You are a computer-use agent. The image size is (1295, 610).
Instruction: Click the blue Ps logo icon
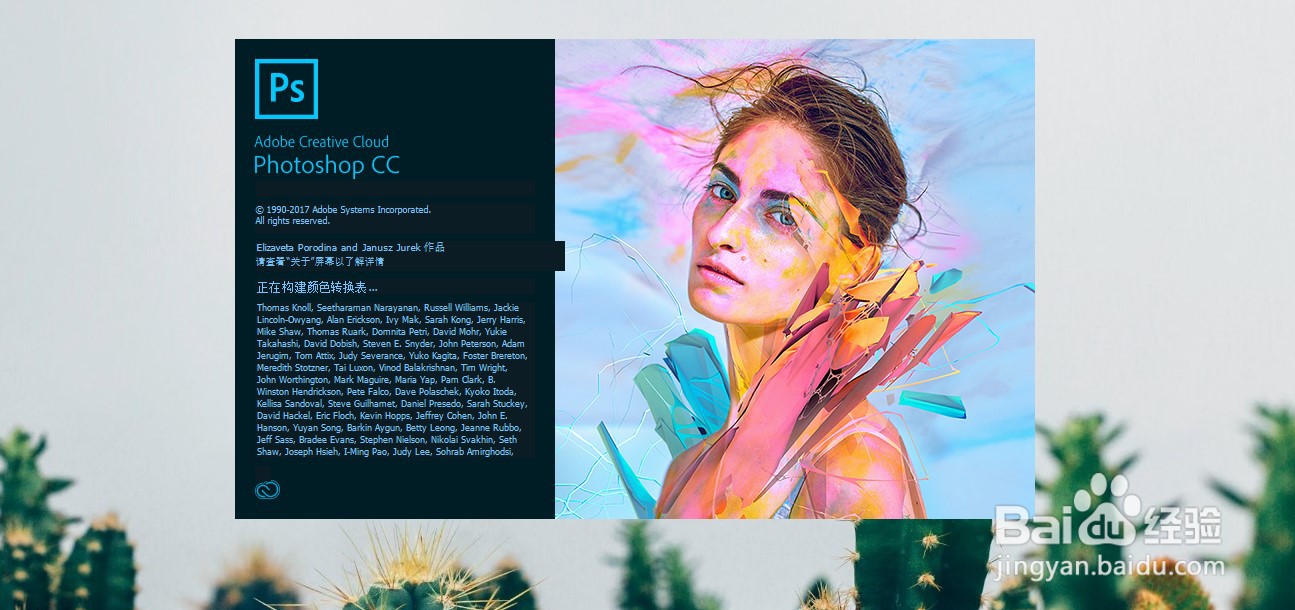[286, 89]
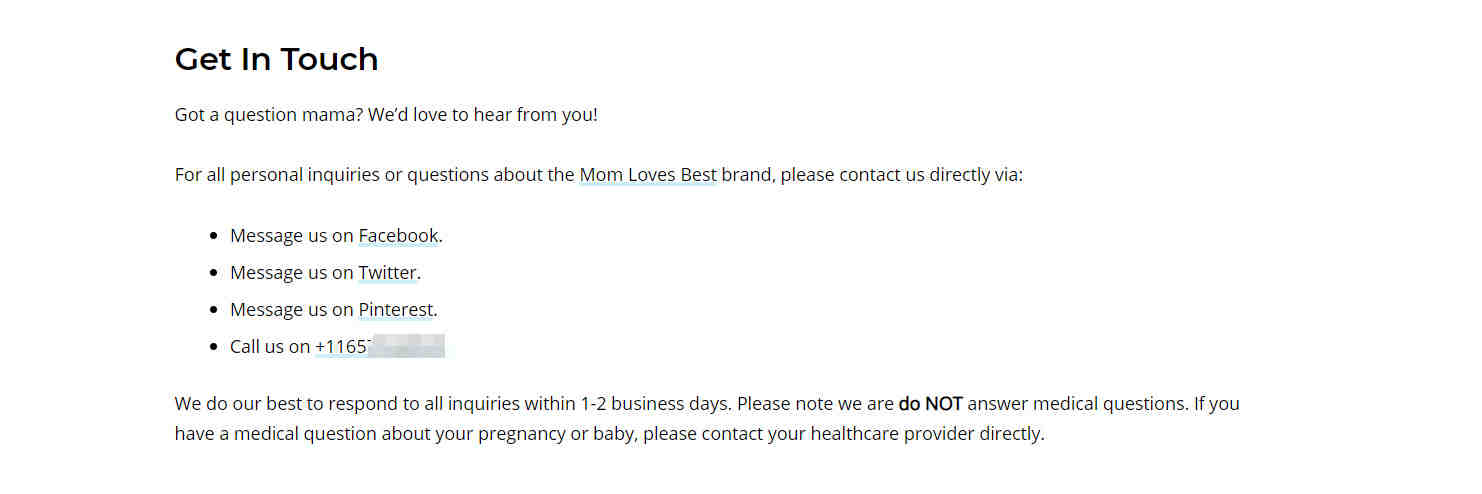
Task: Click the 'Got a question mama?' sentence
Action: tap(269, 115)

● ● ● ● ● ● ●

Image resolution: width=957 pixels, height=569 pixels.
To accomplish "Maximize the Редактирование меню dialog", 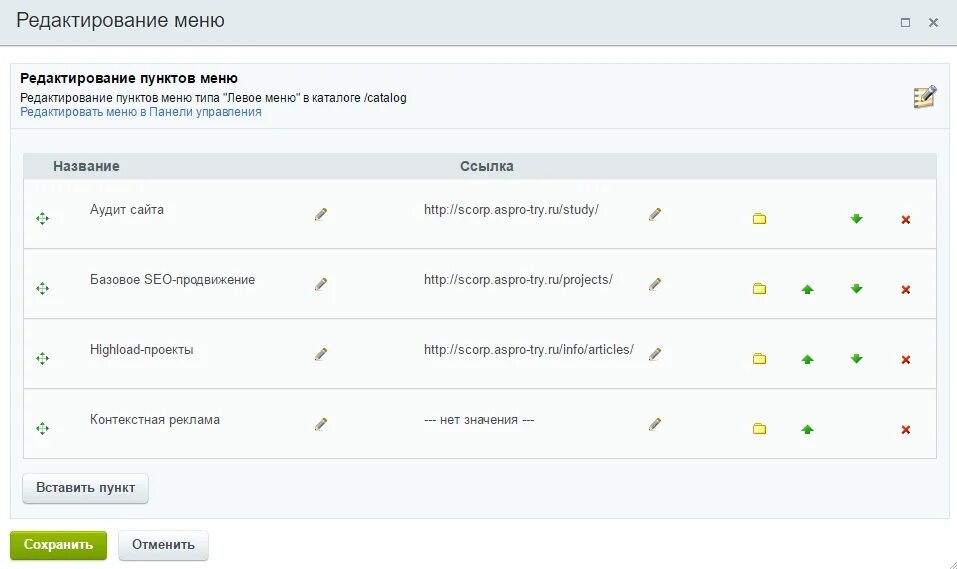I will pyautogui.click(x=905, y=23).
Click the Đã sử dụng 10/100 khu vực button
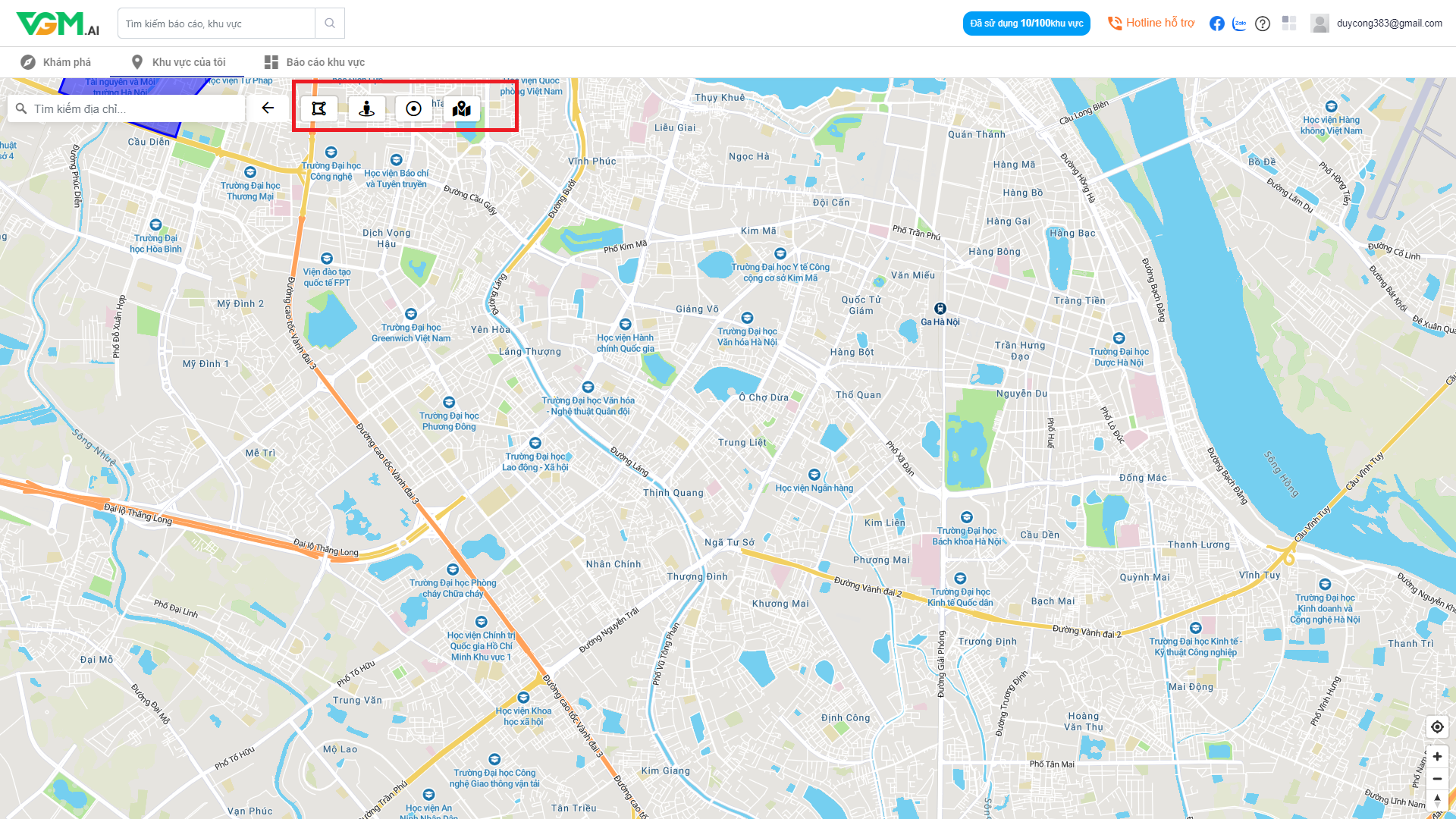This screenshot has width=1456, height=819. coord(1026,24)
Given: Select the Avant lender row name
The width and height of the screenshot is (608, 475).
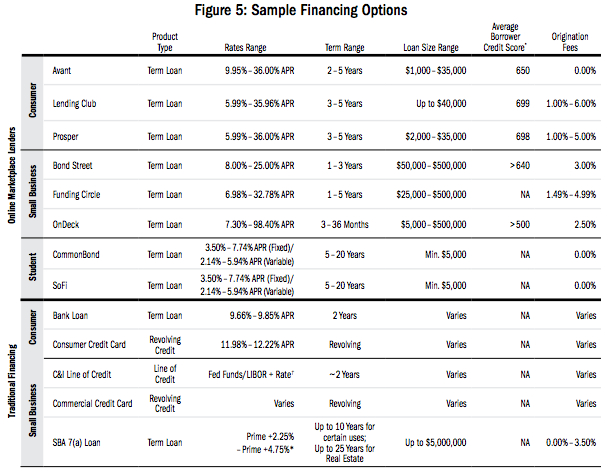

● ● ● ● ● ● ●

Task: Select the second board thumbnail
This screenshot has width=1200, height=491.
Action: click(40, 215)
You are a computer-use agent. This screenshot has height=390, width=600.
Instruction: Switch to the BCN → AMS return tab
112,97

● ● ● ● ● ● ●

## WORK TO BE COMPLETED
Could you duplicate the records between the line holding "Click the Đã sử dụng 10/100 khu vực button" and the line holding "The width and", inclusive, leaving the pictures out?

## PROBLEM SOLUTION
Click the Đã sử dụng 10/100 khu vực button
This screenshot has width=1456, height=819. coord(1026,24)
Given: Select the Avant lender row name
The width and height of the screenshot is (608, 475).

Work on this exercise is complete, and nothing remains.